The Dark Hills Divide is a (2005) children's fantasy and mystery novel by American author Patrick Carman. It is the first book in The Land of Elyon series, which focuses on the adventures of Alexa Daley, who is the daughter of Mr. Daley, the mayor of fictional Lathbury.

== Summary ==
12-year-old Alexa Daley is spending another summer in Bridewell with her father, the Mayor of Lathbury. The book starts by Alexa going on a walk through the streets of Bridewell with her adventurer friend Thomas Warvold. During the stroll, Warvold tells Alexa a fable that he heard on one of his far-off journeys. When the fable is finished, Alexa finds that Warvold is dead.

The following chapter turns to an event that happened before Warvold's death. Alexa and her father, James Daley, are on the road to Bridewell from their hometown of Lathbury. During the ride, Alexa insists that the story of the walls that surround Bridewell and the cities around it be told to her. The story is of an orphan named Thomas Warvold who wandered off from his hometown on his thirteenth birthday. For years, no one knew or cared where he'd gone. After twenty years, he eventually persuaded others to join him in a place most everyone believed was haunted, dark and dangerous. But, after some time, more and more people became convinced that the place was safe to live in. The valley where Warvold settled, which is now called Lunenburg, filled up to capacity and provided no room for growth. One end of the valley was the already established town of Ainsworth. Because of the problem, Warvold decided to expand. He would build a walled road out into the unknown, and at the end of it, he would build a new town. Only, who would build the wall? People of Lunenburg were afraid of the dangers outside. So Warvold decided to borrow convicts from Ainsworth, branded with a C for criminal, to do the hard labor. There was but one condition: After ten years, Warvold could return the convicts to Ainsworth, no questions asked. In three years, the convicts built the wall to what is now Bridewell and two more walled roads were started. Over the next several years the walled roads to Turlock and Lathbury were finished, completing the kingdom. In the middle of the story, Alexa and her father have a race with a mailman named Silas Hardy whom they meet on the road.

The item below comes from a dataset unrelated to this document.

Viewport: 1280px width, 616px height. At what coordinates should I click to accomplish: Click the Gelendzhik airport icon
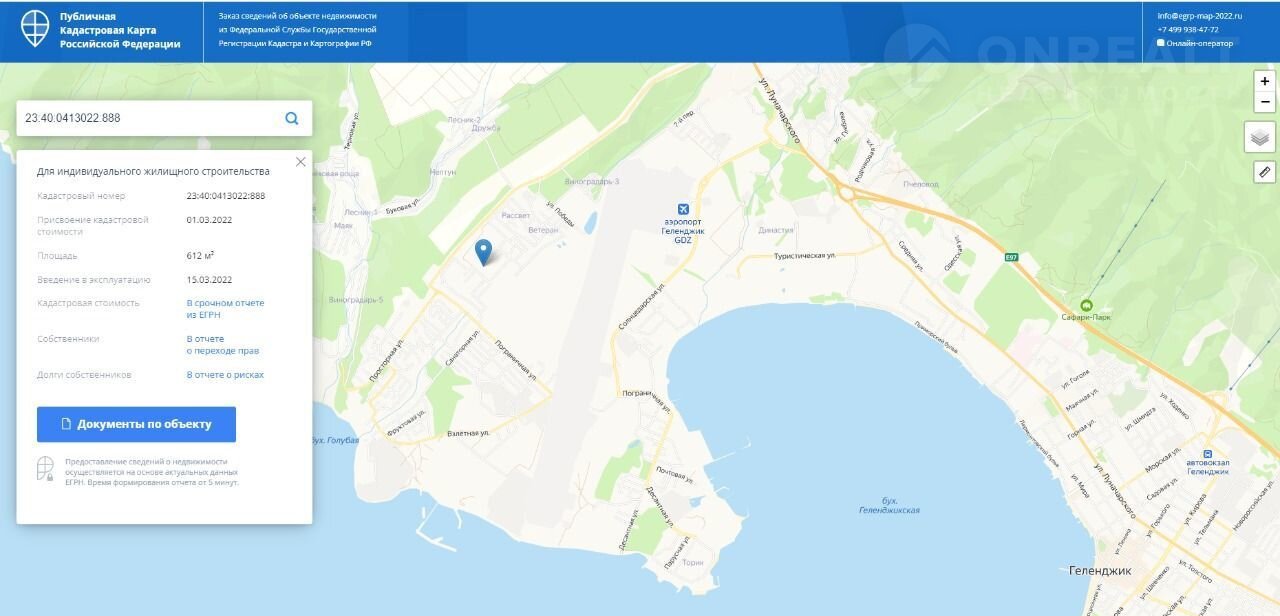(x=684, y=209)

Upon arriving at the Renny Lodge (Named after Warvold's wife Renny Warvold), Alexa is greeted by Ganesh, the mayor of Turlock and by Warvold himself. After going up to her room, Alexa uses a spyglass, stolen from her mother, to look over the walls from her window. She is interrupted by Pervis Kotcher, head guard of the Turlock gate, who takes the spyglass from her. Fortunately, Warvold comes just then (Pervis hides the spyglass) and takes Alexa for a walk which, as shown in the beginning of the book, ends in his death. Before getting help, Alexa takes a silver key from the locket around Warvold's neck. During Warvold's funeral Alexa sneaks to the library. While there, she drifts off to sleep in her favorite nook. She is awakened by Pervis, who breaks her spyglass before returning it. At dinner, Nicolas (Warvold's son) tells Alexa about his mother Renny's interest in the art of Jocastas. That day, when Alexa is in her favorite nook again, she discovers that the medallions which the library cats Sam and Pepper have hanging from their collars, have Jocastas etched on them. Alexa is successful in looking at Sam's but receives a nasty scratch when she attempts to look at Pepper's.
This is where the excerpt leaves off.